Abstract

Plants offer a promising alternative to microbial fermentation and animal cell cultures for production of recombinant proteins, the major advantages are safety, low cost, post-translation modifications and high volume of production. t-PA (tissue Plasminogen activator) is a trypsin-like serine proteinase and a superior thrombolytic agent. In this report, recombinant cDNA of tissue Plasminogen activator was transformed to tobacco plants. t-PA recombinant protein was expressed under the control of CaMV35S promoter and NOS terminator. A high-expression sequence (Kozak sequence) and KDEL signal (for endoplasmic reticulum retention of recombinant protein) were linked to amino and carboxy-termini of t-PA gene, respectively.

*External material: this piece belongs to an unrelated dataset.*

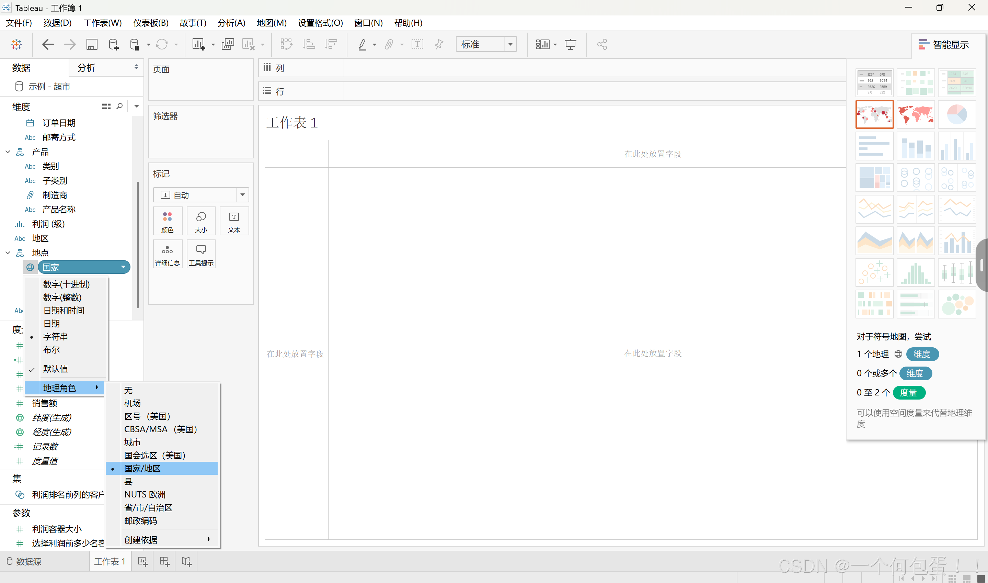Click the swap rows and columns icon
Image resolution: width=988 pixels, height=583 pixels.
[286, 44]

The vector containing t-PA (pBIt-PA) was transferred to Agrobacterium tumefaciens and the t-PA gene was inserted into the plant genome by agrobacterium-mediated transformation. Transgenic plants were selected on kanamycin (100 mgL^-1), maintained in perlite and then the soil, subsequent generations were obtained. The presence and expression of the transgene was confirmed in the transformants by PCR, SDS-PAGE, RT-PCR, Zymography and Western blotting. This report examines the transformation and expression of t-PA gene in tobacco plants.

Key words: Recombinant protein, tissue plasminogen activator, tobacco, zymography.